### TO BE DONE:
Rewrite the lines of the listing from the one containing "Image resolution: width=750" through the end of the listing, inclusive, changing "globe" to "flag" and keeping everything else the same. Do not include the pictures.

### RECORDS PROVIDED:
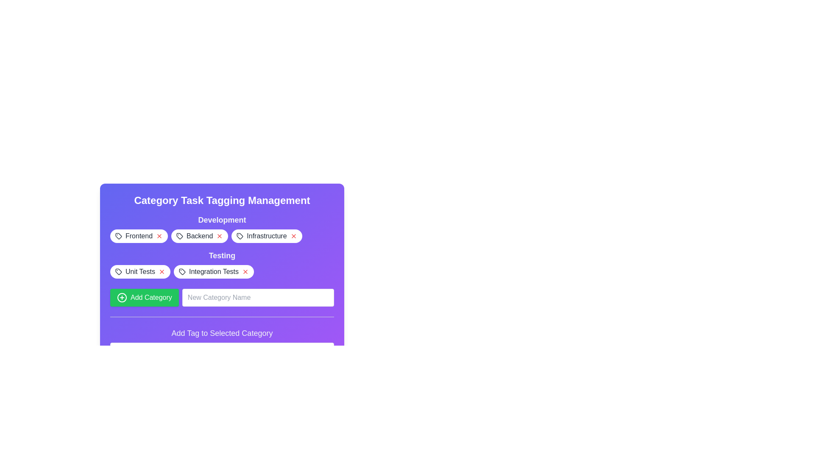 The height and width of the screenshot is (458, 814). What do you see at coordinates (222, 271) in the screenshot?
I see `a tag within the interactive group of tags located in the 'Testing' section for more options` at bounding box center [222, 271].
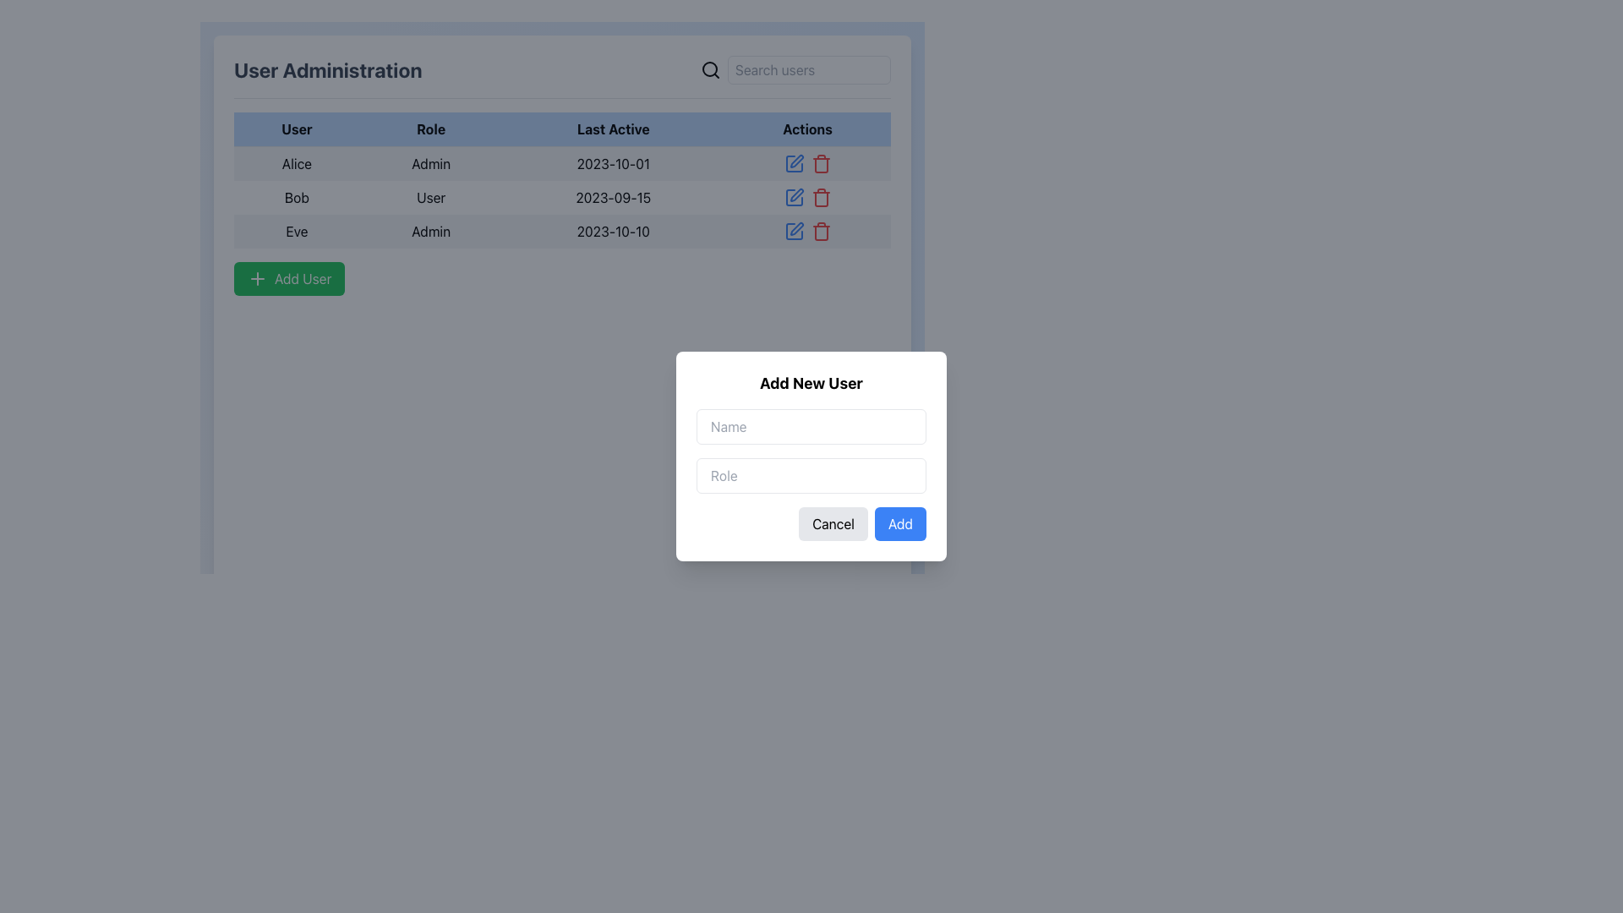 The width and height of the screenshot is (1623, 913). I want to click on the 'Add' button, which is a rectangular button with rounded edges, blue background, and white text, located at the bottom-right corner of the modal dialog box, so click(899, 523).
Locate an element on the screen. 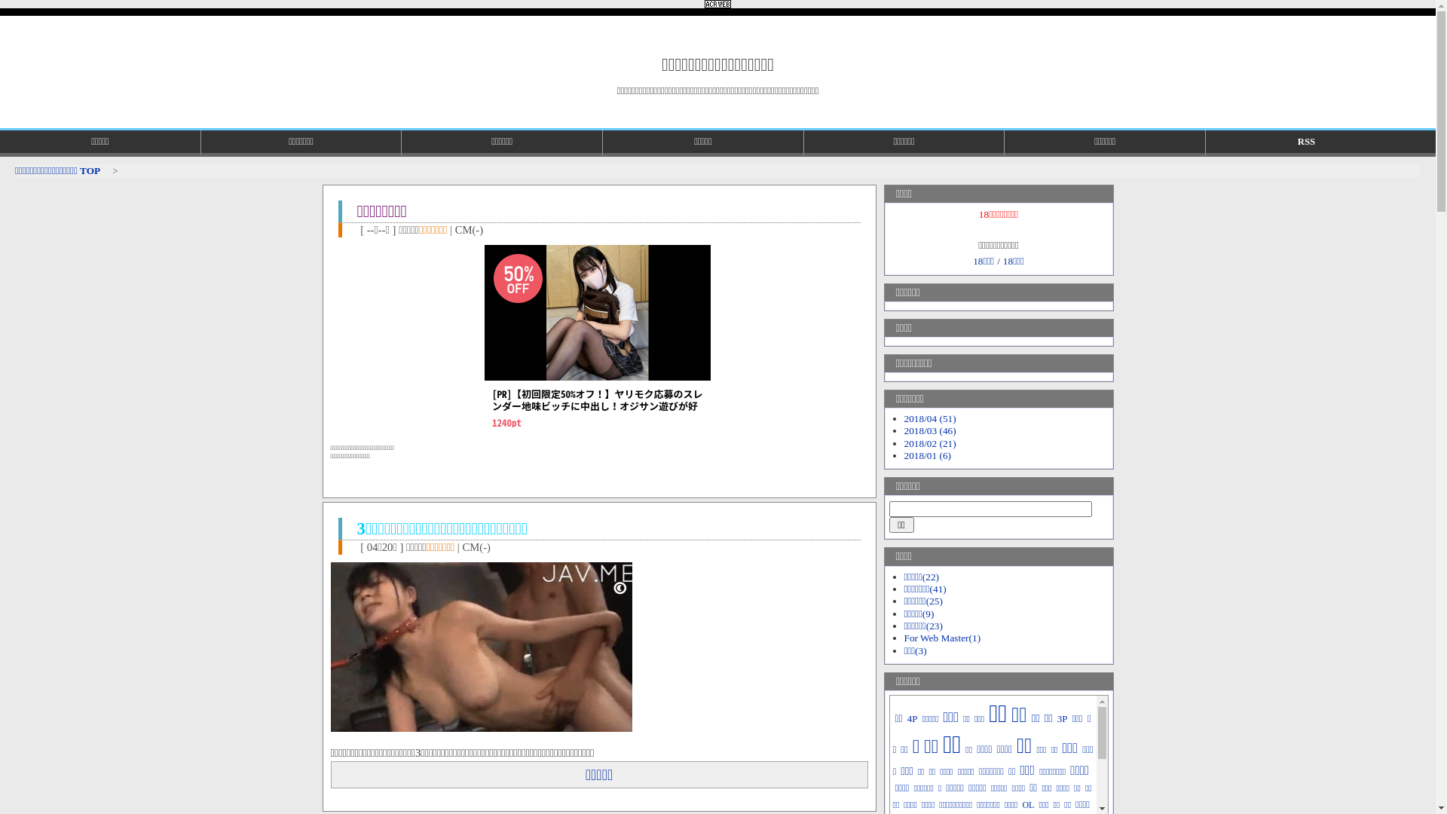 The height and width of the screenshot is (814, 1447). '3P' is located at coordinates (1062, 718).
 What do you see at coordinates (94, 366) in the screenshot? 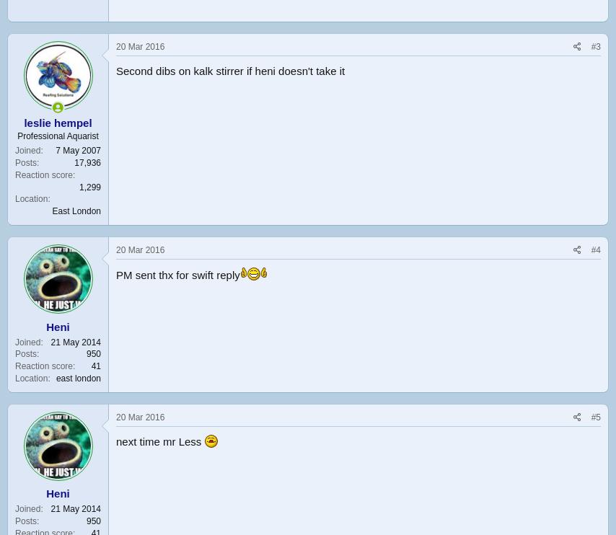
I see `'41'` at bounding box center [94, 366].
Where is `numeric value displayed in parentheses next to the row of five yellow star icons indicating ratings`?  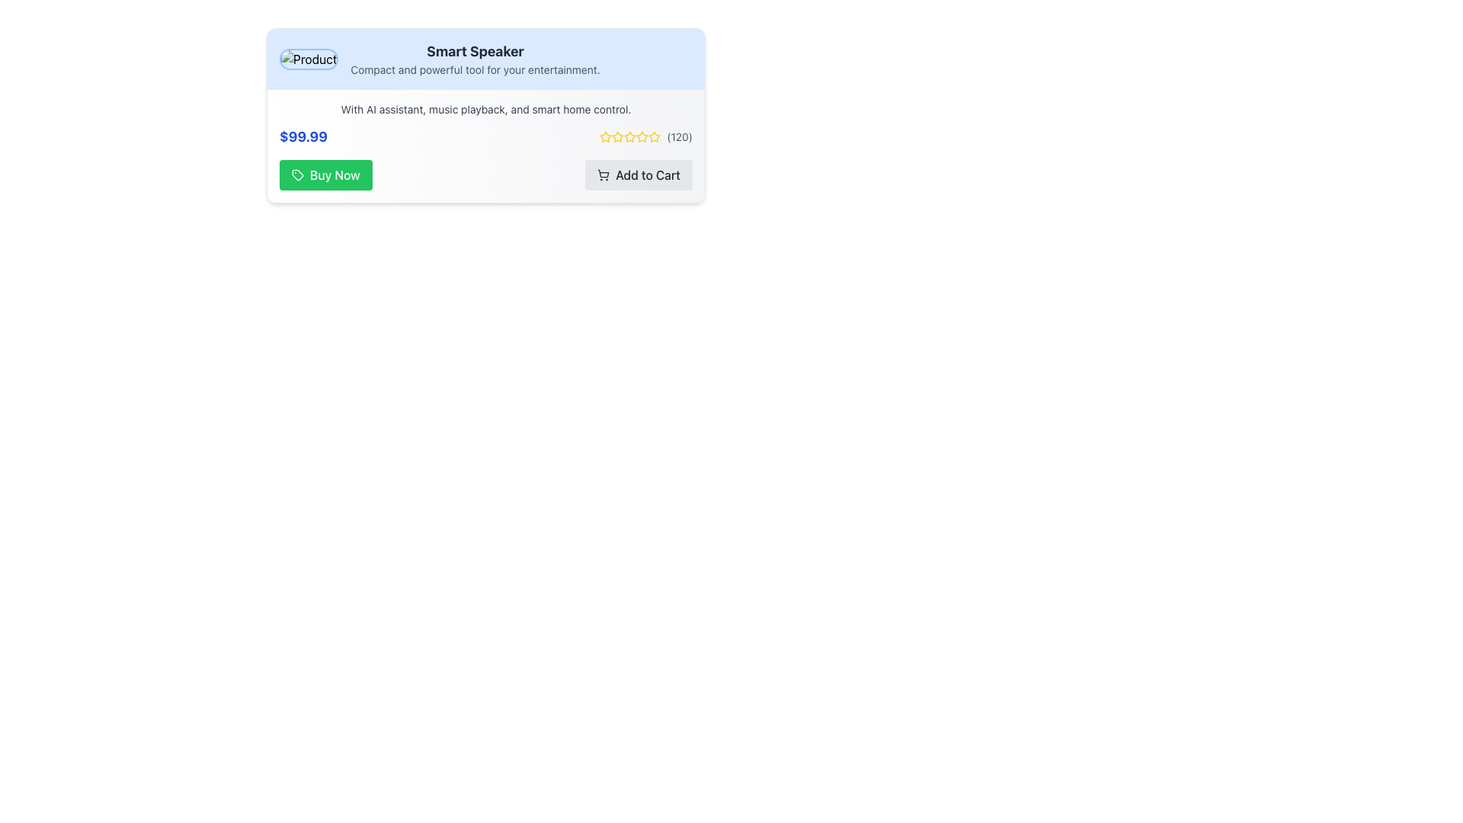 numeric value displayed in parentheses next to the row of five yellow star icons indicating ratings is located at coordinates (679, 137).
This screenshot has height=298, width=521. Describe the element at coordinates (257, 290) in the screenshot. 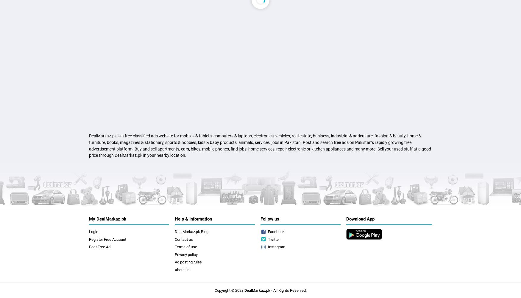

I see `'DealMarkaz.pk'` at that location.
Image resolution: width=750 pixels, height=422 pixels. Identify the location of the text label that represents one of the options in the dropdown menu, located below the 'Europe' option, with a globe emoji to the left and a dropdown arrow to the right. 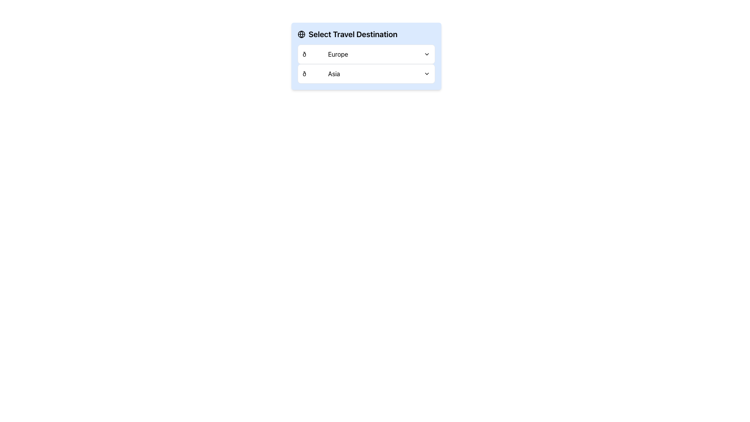
(334, 74).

### THE RESPONSE:
Image resolution: width=750 pixels, height=422 pixels. Identify the location of the text label that represents one of the options in the dropdown menu, located below the 'Europe' option, with a flag emoji to the left and a dropdown arrow to the right. 
(334, 74).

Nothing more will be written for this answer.